Bauhütten sind oft so aufgestellt, dass man die Verkehrszeichen nur noch schlecht sieht. Ist man in diesem Fall von der Schuld an einem Unfall befreit?

ANTWORT: So generell kann man das sicher nicht sagen, aber eine Mitverantwortung für den Aufsteller eines sichtbehindernden Objekts kann man unter Umständen annehmen. Dazu gibt es eine OGH-Entscheidung (2 OB 212/13k), die kürzlich ergangen ist. Die Verletzung einer Auflage im behördlichen Bewilligungsbescheid für die Straßenbauarbeiten führte zu einer Fehleinschätzung der Vorrangsituation durch die benachrangte Autolenkerin.
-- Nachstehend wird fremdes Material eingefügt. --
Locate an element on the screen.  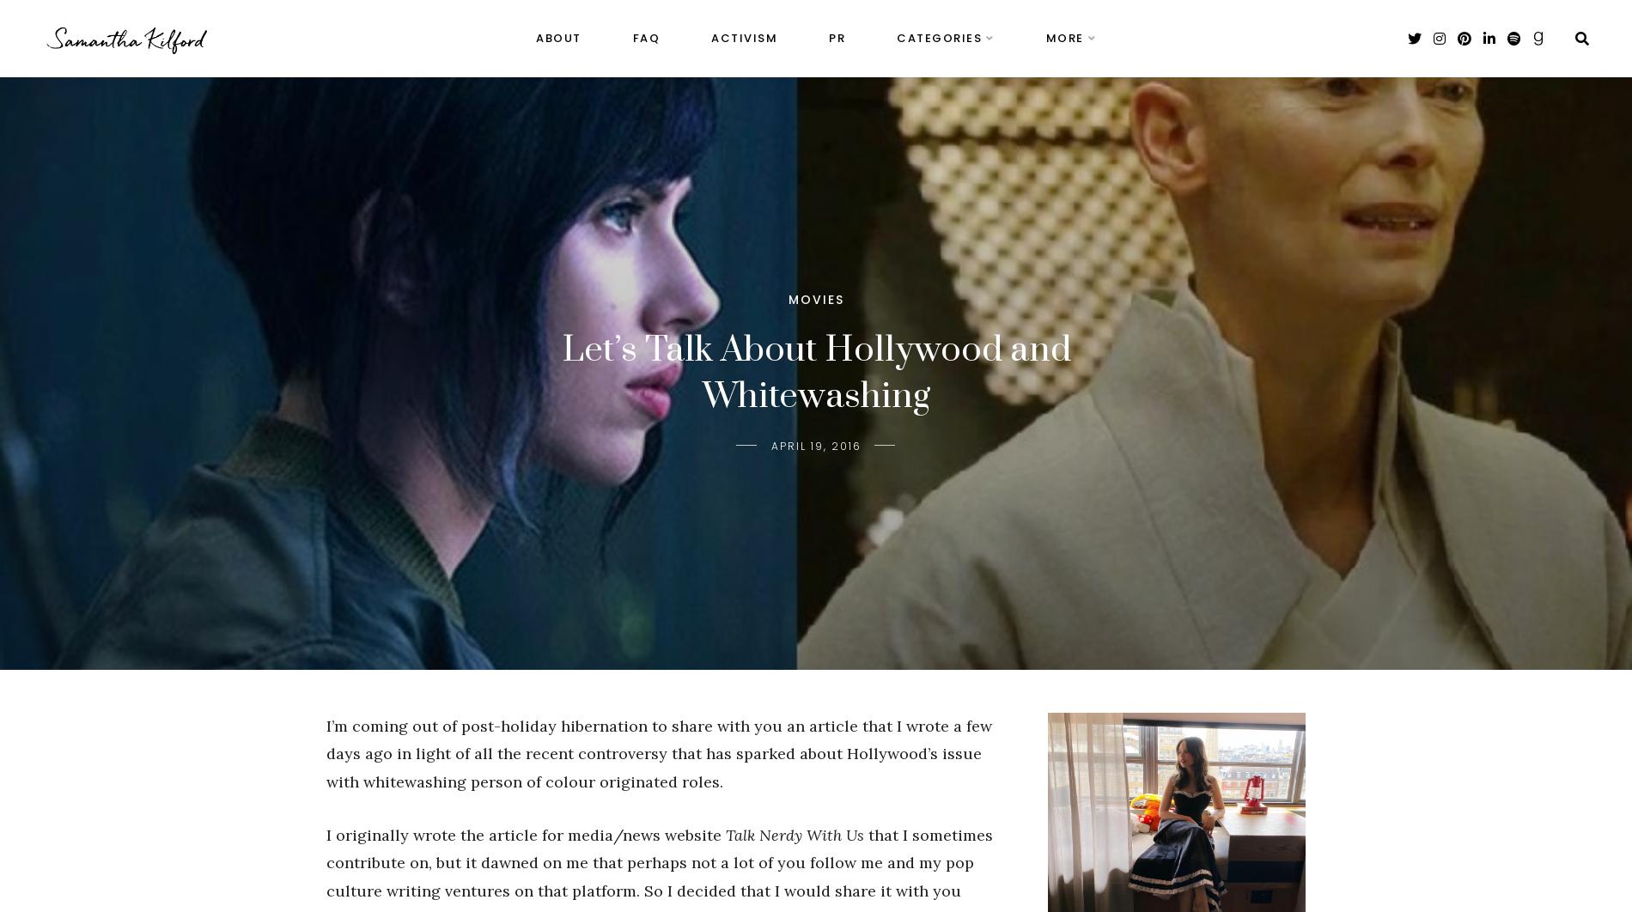
'Ramblings' is located at coordinates (928, 162).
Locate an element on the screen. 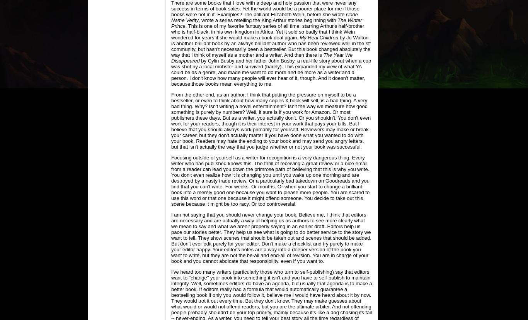  'The Winter Prince' is located at coordinates (170, 23).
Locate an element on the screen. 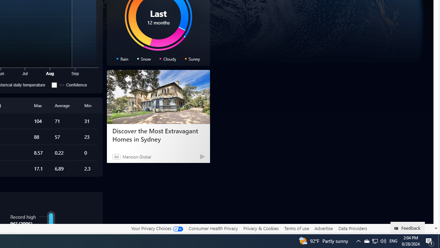  'Ad Choice' is located at coordinates (202, 156).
Haftung des Bauunternehmens

Der Oberste Gerichtshof bejahte die Haftung des Bauunternehmers im Umfang von 50 Prozent für den von ihr bei dem nachfolgenden Unfall erlittenen Schaden.

Vorrangzeichen verdeckt

Die Frau näherte sich einer ihr unbekannten Kreuzung. Vor dieser war am rechten Fahrbahnrand ein „mobiler Baucontainer“ so abgestellt, dass er die Sicht auf das dahinter angebrachte Vorrangzeichen für einen sich nähernden Fahrzeuglenker zunächst vollständig verdeckte. Die Klägerin ging davon aus, dass ihr der Rechtsvorrang zukomme. Sie richtete an der Kreuzung ihre ganze Aufmerksamkeit nach rechts und übersah daher das von links kommende bevorrangte Fahrzeug.

Schadenersatz

Das Vorrangzeichen hätte sie erkennen können, wenn sie den Container mit Schrittgeschwindigkeit passiert und unmittelbar danach zum rechts gelegenen Gehsteig geschaut hätte. Sie begehrte von dem Bauunternehmer den Ersatz ihres Schadens.

Schutznorm verletzt

Der Oberste Gerichtshof entschied aufgrund der Revision der Klägerin mit Teil- und Zwischenurteil im Sinne der Verschuldensteilung des Erstgerichts. Er hielt fest, dass es sich bei der im Bescheid enthaltenen Auflage um eine Schutznorm handelte, deren Schutzzweck auf die Hintanhaltung der von den Straßenbauarbeiten ausgehenden Gefahren gerichtet war. Der beklagte Bauunternehmer hat diese Schutznorm verletzt, indem seine Leute den „mobilen Baucontainer“ nur 2,5 m vor dem Vorrangzeichen abstellten, sodass dieses für einen sich nähernden Fahrzeuglenker zunächst völlig verdeckt war, und den Container außerhalb der Arbeitszeit dort stehen ließen.

Besondere Vorsicht

Der Klägerin ist jedoch vorzuwerfen, dass sie bei Annäherung an die ihr unbekannte Kreuzung der Sichteinschränkung nicht durch besondere Vorsicht und Aufmerksamkeit Rechnung trug. Nach Gegenüberstellung des beiderseitigen Fehlverhaltens hielt der Senat die vom Erstgericht vorgenommene Verschuldensteilung für sachgerecht.